Ich erzählte zunächst einer guten Freundin von meinem Wunsch. In den Monaten danach sprach sie mich immer wieder auf das Thema an. Wenn ich mal ein paar Wochen faul war, hatte ich eher ein schlechtes Gewissen, als wenn ich nur mir selbst gegenüber verantwortlich gewesen wäre. Nach und nach erzählte ich noch manch anderem, dass ich auf der Suche war und wie ich gedachte, voranzukommen.

Diese Gespräche haben nicht nur den Druck auf mich erhöht. Sie halfen mir auch dabei, mich in Offenheit zu üben. Nicht gerade eine Stärke von Introvertierten. Solange man vollkommen verschlossen bleibt, kann man niemanden von sich begeistern. Man muss anderen Menschen einen Blick hinter die Kulissen bieten. Die Fassade allein reicht nicht aus. Mit Freunden konnte ich das vorab üben.
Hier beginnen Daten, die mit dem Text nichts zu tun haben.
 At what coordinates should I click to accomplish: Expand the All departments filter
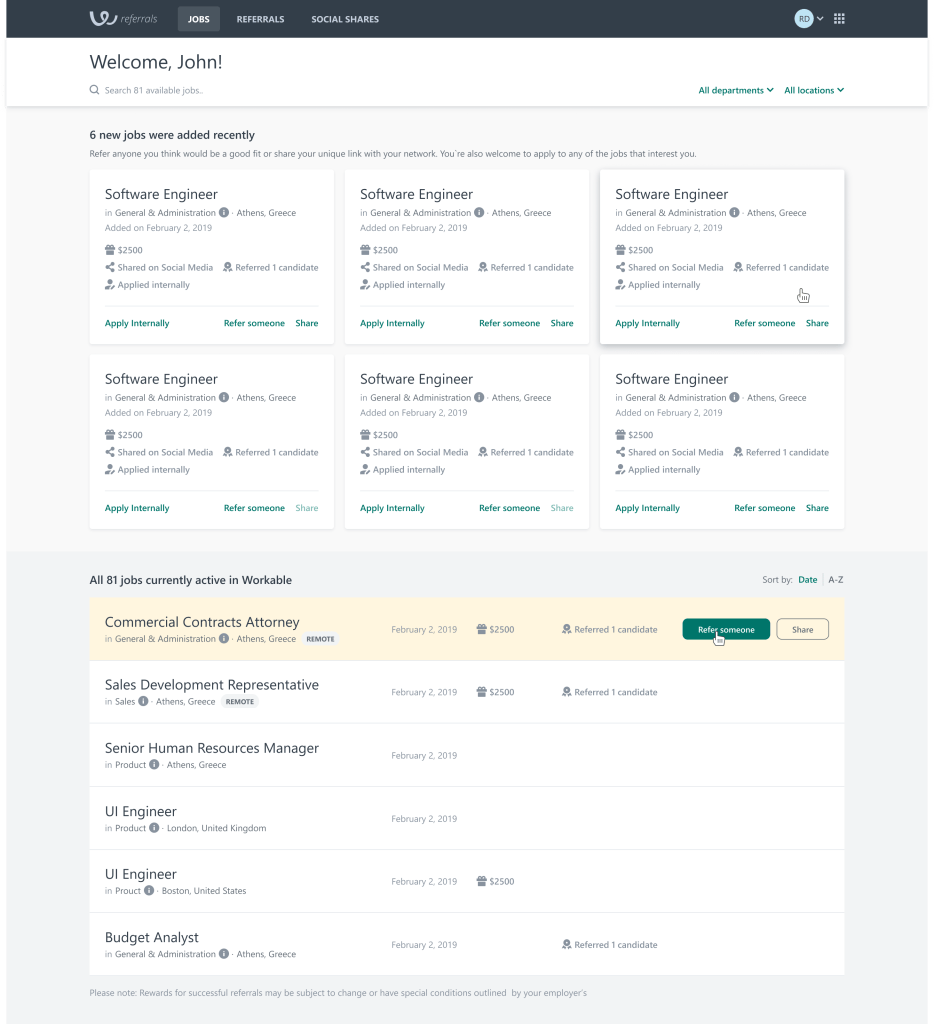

Außerdem halten Freunde die Augen offen, wenn sie wissen, dass man bereit für eine Partnerschaft ist. Sie sind nach solchen Gesprächen sensibilisiert für das Thema und laden dich eher mal zu einer Party ein, an der du sonst kein Interesse signalisiert hättest. Viele Beziehungen entstehen schließlich aus dem erweiterten Freundeskreis. Nur muss man dafür erstmal mit den Freunden seiner Freunde in Kontakt treten.

Ich habe mich interessanter gemacht

Mein Leser Lukas glaubt, als Mann müsse man extrovertiert sein, um für Frauen interessant zu sein. Vermutlich hat das jeder verzweifelte Intro-Mann schon einmal gedacht. Auf diesen Irrglauben reagieren sie mit einer der folgenden Verhaltensweisen:

  1. Sie verstellen sich, um extrovertiert zu wirken.
  2. Sie resignieren.

Manchmal machen sie auch beides. Erst verstellen sie sich. Später resignieren sie, wenn es mit dem Verstellen nicht funktioniert.
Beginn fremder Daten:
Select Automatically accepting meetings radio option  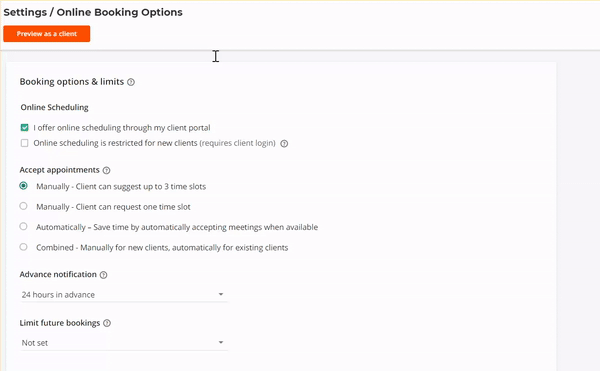tap(23, 226)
Sich zu verstellen, ist selten eine gute Idee. Aber auf keinen Fall bei der Suche nach einer Partnerin. Ein Introvertierter, der hin und wieder den Extrovertierten spielt, wird nie so gut darin sein wie jemand, der sein ganzes Leben lang extrovertiert ist. Im Vergleich zu einem wahren Extro wirkt der schauspielernde Intro wie jemand, der sich in seiner Haut nicht wohl fühlt.
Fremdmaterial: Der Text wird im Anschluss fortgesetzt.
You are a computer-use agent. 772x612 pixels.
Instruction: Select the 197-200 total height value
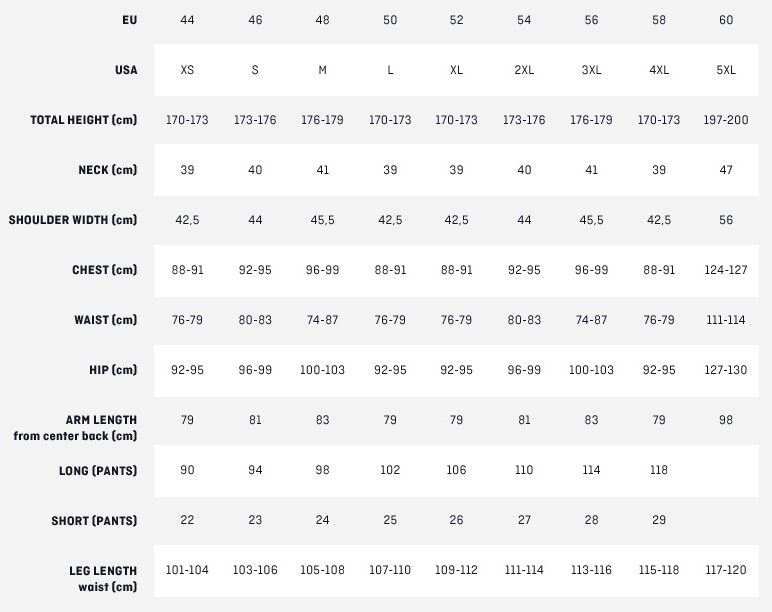[x=726, y=120]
Menschen merken, dass irgendetwas nicht stimmt, wenn wir uns verstellen. Es schreckt sie ab, denn wer will sich schon auf jemanden einlassen, bei dem etwas faul ist? Selbst wenn die Schauspielerei zum kurzfristigen Erfolg führen sollte, ist man am Ende mit einer Frau zusammen, die die Rolle mag, aber nicht den Schauspieler. Diese Beziehung hat keine Zukunft.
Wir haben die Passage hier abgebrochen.